Even if you have a clear idea of what you want the conclusion paragraph to say, do you know how to begin it correctly?" Not only are you scratching your head, but you're also not alone in not knowing how to start a conclusion paragraph? In order to rectify this and create a captivating summary, what should you do? We're here to help you with that. If you're nearing the end of your essay and feeling the strain, don't panic! Just knowing how to begin a conclusion paragraph right now will leave a lasting impact on your reader.
What Is The Purpose Of A Conclusion?
It's vital to understand why your conclusion is so important before learning how to start a conclusion paragraph. Essentially, your conclusion paragraph is the part of your essay where you demonstrate to your reader that you've completed what you said you'd do at the beginning (in your introduction). To put it another way, you're giving your reader the knowledge they need to develop their own judgment or decision about your topic or points of view. Your conclusion notifies your reader that they have reached the end of your piece and that it is now time to think about the information and facts you have provided. If you don't mention this, you're leaving readers hanging and giving them nothing to think about after you've put your heart and soul into your essay.
THE LAST PARAGRAPH SHOULD ALWAYS HAVE A LONG-LASTING EFFECT
The goal of your essay conclusion is to leave an impression on your reader or provide food for thought. It'll be the last paragraph of your work that they read, and it'll most likely be the last thing they remember. As a result, the most majority of folks appear perplexed as to how to start a conclusion paragraph. The importance of your final impressions is equal to that of your first. Have you ever walked away from a tense situation after saying something embarrassing? When this happens, you're generally concerned that the other person will think you're strange or uncomfortable as a result of the past few seconds. That leaves an indelible impression, and it's no different when it comes to your business.
COMING UP WITH THE PERFECT WORDS TO USE AT THE START OF A CONCLUSION
Transitions are an important part of any essay, and you should use them in your conclusion paragraph as well. Transition words connect sentences and ideas, making them flow more easily and allowing essential subjects to connect. Because the goal of your conclusion paragraph is to summarise and tie everything up, transition phrases are crucial. Here are a few great transition words to use in your conclusion to help you summarise your major points:-
- To conclude
- In a word
- In sum
- In conclusion
- In summary
- To sum up
- In the end
- To conclude
- On the whole
ANSWER THE QUESTION, “SO WHAT?”
You understand how to start a conclusion paragraph now. Finally, in your final paragraph, you should respond to the reader's query, "So what?" At the end of the day, you're writing an essay to make a point, whether it's to reflect on something, persuade your reader of your point of view, or respond to a prompt. Why should anyone care about what you have to say?
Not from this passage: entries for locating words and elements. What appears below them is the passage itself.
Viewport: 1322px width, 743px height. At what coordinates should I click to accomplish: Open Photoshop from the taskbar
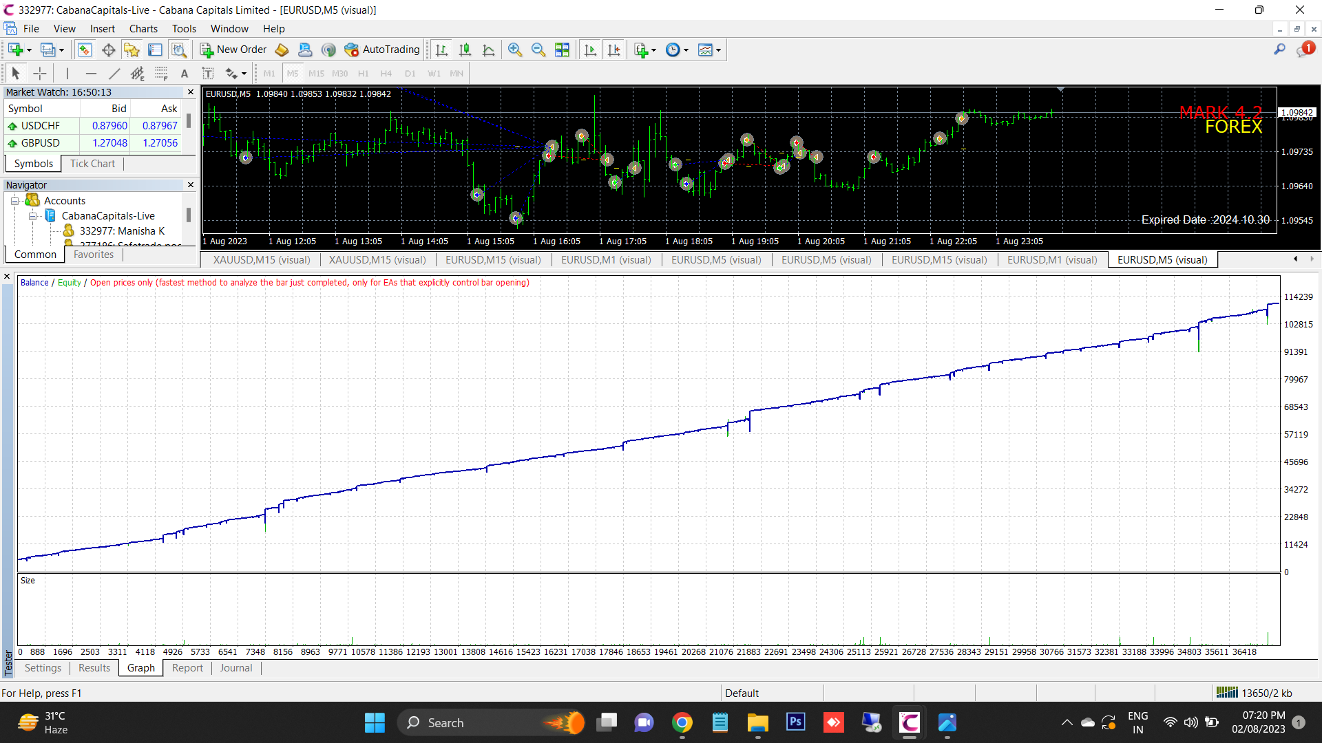click(x=795, y=722)
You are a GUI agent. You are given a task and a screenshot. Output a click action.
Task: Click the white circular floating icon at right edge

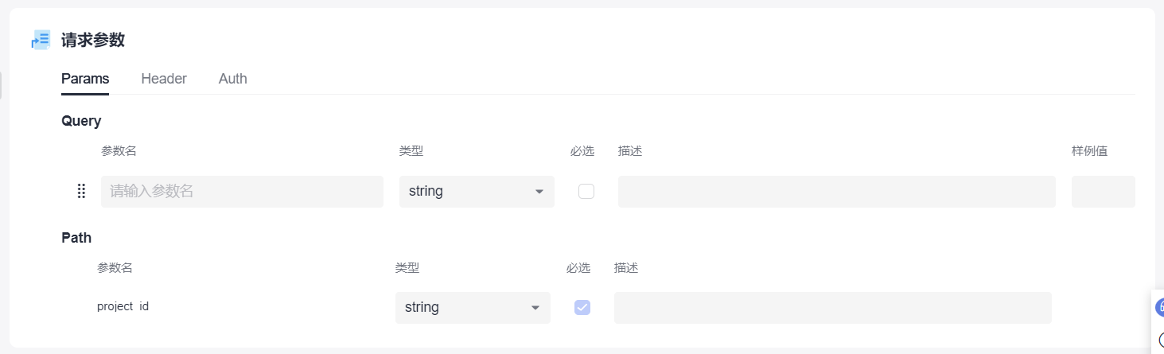pyautogui.click(x=1160, y=339)
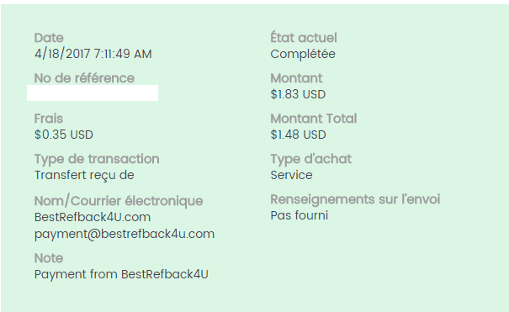
Task: Select the $1.48 USD Montant Total value
Action: (x=298, y=135)

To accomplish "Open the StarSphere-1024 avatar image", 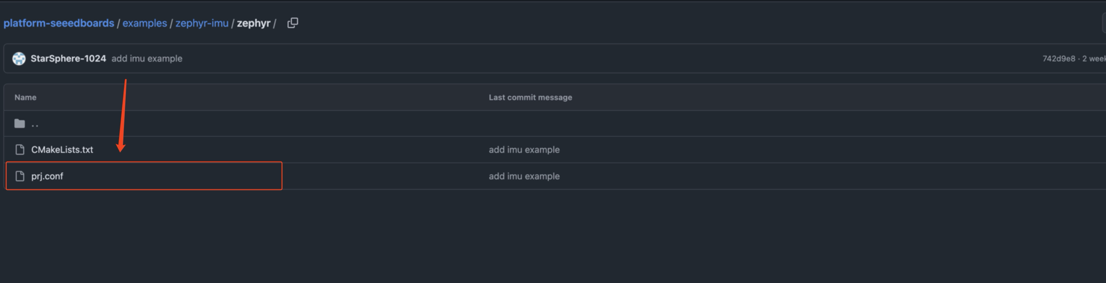I will [19, 58].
Answering the "so what" question when you're writing a paper for a class on a topic you didn't pick might be difficult. In an argumentative or persuasive essay, it's easy to notice, but in a reflection paper, article summary, or research report, it's a little more difficult to spot.
Anything you write, on the other hand, has the potential to be meaningful. Take a look at the core of the argument. For example, if you're writing a reflection paper about your experiences in a certain course, the "so what" is to show your readers how much you've grown and learned over that course. If you're writing a research paper about a Civil War battle, the "so what" may be why that battle was so important to the war's end.
RECOMMENDATIONS FOR YOUR CONCLUSION PARAGRAPH AT THE END
Here are some pointers and topics to consider when you compose your conclusion:-
- Connect the issues in your paper to a wider context, either in today's world or in the context of your specific course theme framework.
- Make a challenge for your reader. Perhaps they will solve a problem, or perhaps you want them to see the world in a different way.
- Ask your reader a question that will compel them to think about it.
- Make a request for your reader to take action.
- If you're stuck, repeat your introduction and reverse the message so that it's about what you've already said rather than what you'll say next.
You learned how to begin a closing paragraph in this blog. I hope you now know how to start a conclusion paragraph. A conclusion is required to bring together the key ideas and explain why they are essential in your essay. Writing a strong ending phrase might be challenging, but with a clear framework and a variety of alternatives, you'll have plenty of space to experiment.